1. Choose $H_0$ to be claim we want evidence against. ($H_a$ → 우리가 보여주고 싶은거)

2. We want to guard false rejection of $H_0$ ($=\alpha$) ⇒ Set a value of $\alpha$ we can live with, often 0.01, 0.05, 0.1. Call this fixed $\alpha$ the level of this test.

3. Ideally, among tests with fixed $\alpha$, use one with the smallest $\beta$ (highest power in $H_a(=1-\beta)$) against alternative of interest. ⇒ This is the most powerful test.

   $\alpha$ 고정시켜두고 가장 power($\theta_a$)가 큰 test = most powerful test

4. Once theory gives us from of MP tests, often use $p$-value rather than fixed $\alpha$ in practice.

What the theory tells us

Note: Reason we prefer to use $p$-value

• 상황에 따라 $\alpha$ 값을 다르게 정해야 함
• In discrete cases, cannot find a test of a specific size $\alpha$
• $p$-values provide more information than sayin reject/not reject at $\alpha$

Theory of Tests

With the parameter space $\Omega$,

$$ H_0 : \theta \in \Omega_0 \text{ vs. } H_a :\theta \in \Omega - \Omega_0 $$

Definition of Simple/Composite

Hypotheses are called as simple if it completely determines the underlying distribution.
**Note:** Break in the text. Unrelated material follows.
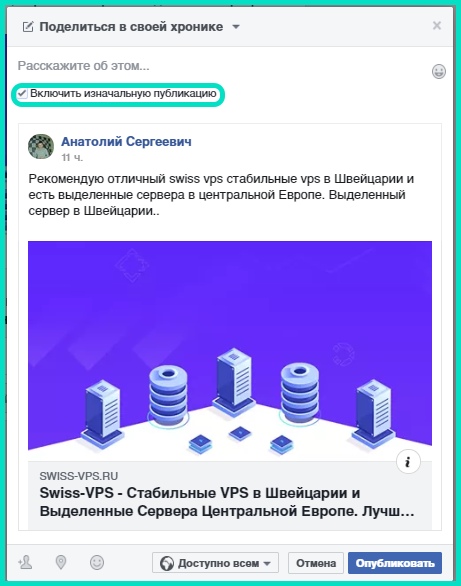Viewport: 461px width, 586px height.
Task: Click the arrow next to share destination title
Action: coord(236,27)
Otherwise, composite.

Definition of most powerful rejection region

A rejection region $R$ is most powerful of level $\alpha$ if

1. $\max_{\theta \in \Omega_0} P_\theta(R)=\alpha$
2. $P_\theta(R) \geq P_\theta(C)$ for all $\theta \in \Omega-\Omega_0$ for any other rejection region $C$ with $\max_{\theta\in\Omega_0} P_\theta(C)=\alpha$

→ For fixed $\alpha$, maximize power($\theta_a$) = $P(\text{reject }H_0|\theta \in H_a)=P_{\theta_a}(R)$